### [PROBLEM STATEMENT]
Of all the lines in the records below, copy only those that contain the string "Prijzen".

----- DATA SHOWN -----

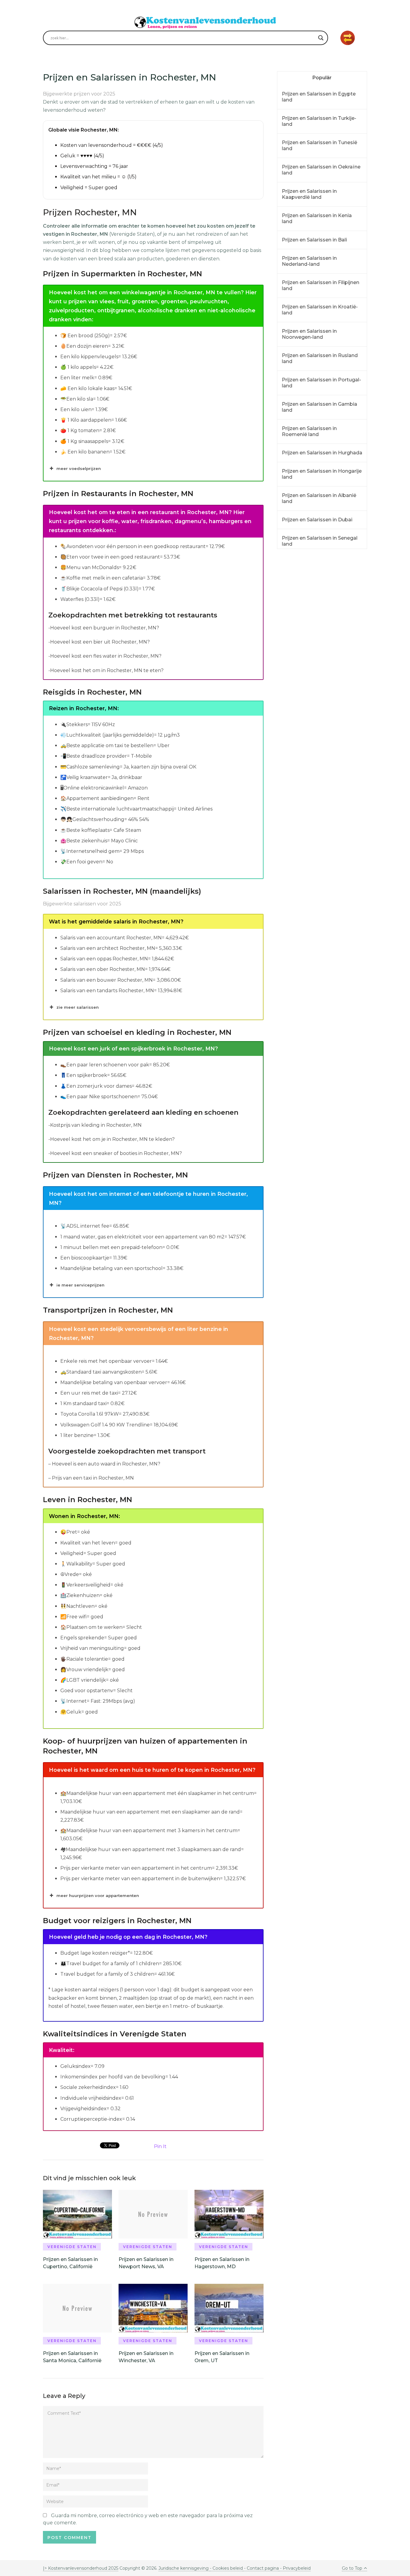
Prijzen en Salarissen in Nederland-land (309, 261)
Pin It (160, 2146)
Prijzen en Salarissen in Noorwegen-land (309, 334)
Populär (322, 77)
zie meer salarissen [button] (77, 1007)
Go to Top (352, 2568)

-----
----- DATA SHOWN -----

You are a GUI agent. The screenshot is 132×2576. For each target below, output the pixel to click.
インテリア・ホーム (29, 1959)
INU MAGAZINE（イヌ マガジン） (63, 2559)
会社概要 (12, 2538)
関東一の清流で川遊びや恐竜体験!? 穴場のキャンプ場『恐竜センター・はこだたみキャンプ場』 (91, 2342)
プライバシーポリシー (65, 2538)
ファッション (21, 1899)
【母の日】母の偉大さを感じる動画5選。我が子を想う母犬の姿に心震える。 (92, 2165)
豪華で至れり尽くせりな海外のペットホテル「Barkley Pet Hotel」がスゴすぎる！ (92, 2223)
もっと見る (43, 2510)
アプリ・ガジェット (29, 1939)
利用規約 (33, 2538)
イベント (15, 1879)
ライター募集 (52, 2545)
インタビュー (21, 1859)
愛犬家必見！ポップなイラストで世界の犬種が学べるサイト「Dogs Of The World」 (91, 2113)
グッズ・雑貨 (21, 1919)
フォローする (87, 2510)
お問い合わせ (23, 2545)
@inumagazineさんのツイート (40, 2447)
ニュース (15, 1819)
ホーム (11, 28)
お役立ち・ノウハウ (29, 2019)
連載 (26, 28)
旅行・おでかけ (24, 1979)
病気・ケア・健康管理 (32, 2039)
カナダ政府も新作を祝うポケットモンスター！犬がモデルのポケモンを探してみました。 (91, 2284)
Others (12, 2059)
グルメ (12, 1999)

-----

### [REPLY TO THE TASK]
Prijzen en Salarissen in Nederland-land (309, 261)
Prijzen en Salarissen in Noorwegen-land (309, 334)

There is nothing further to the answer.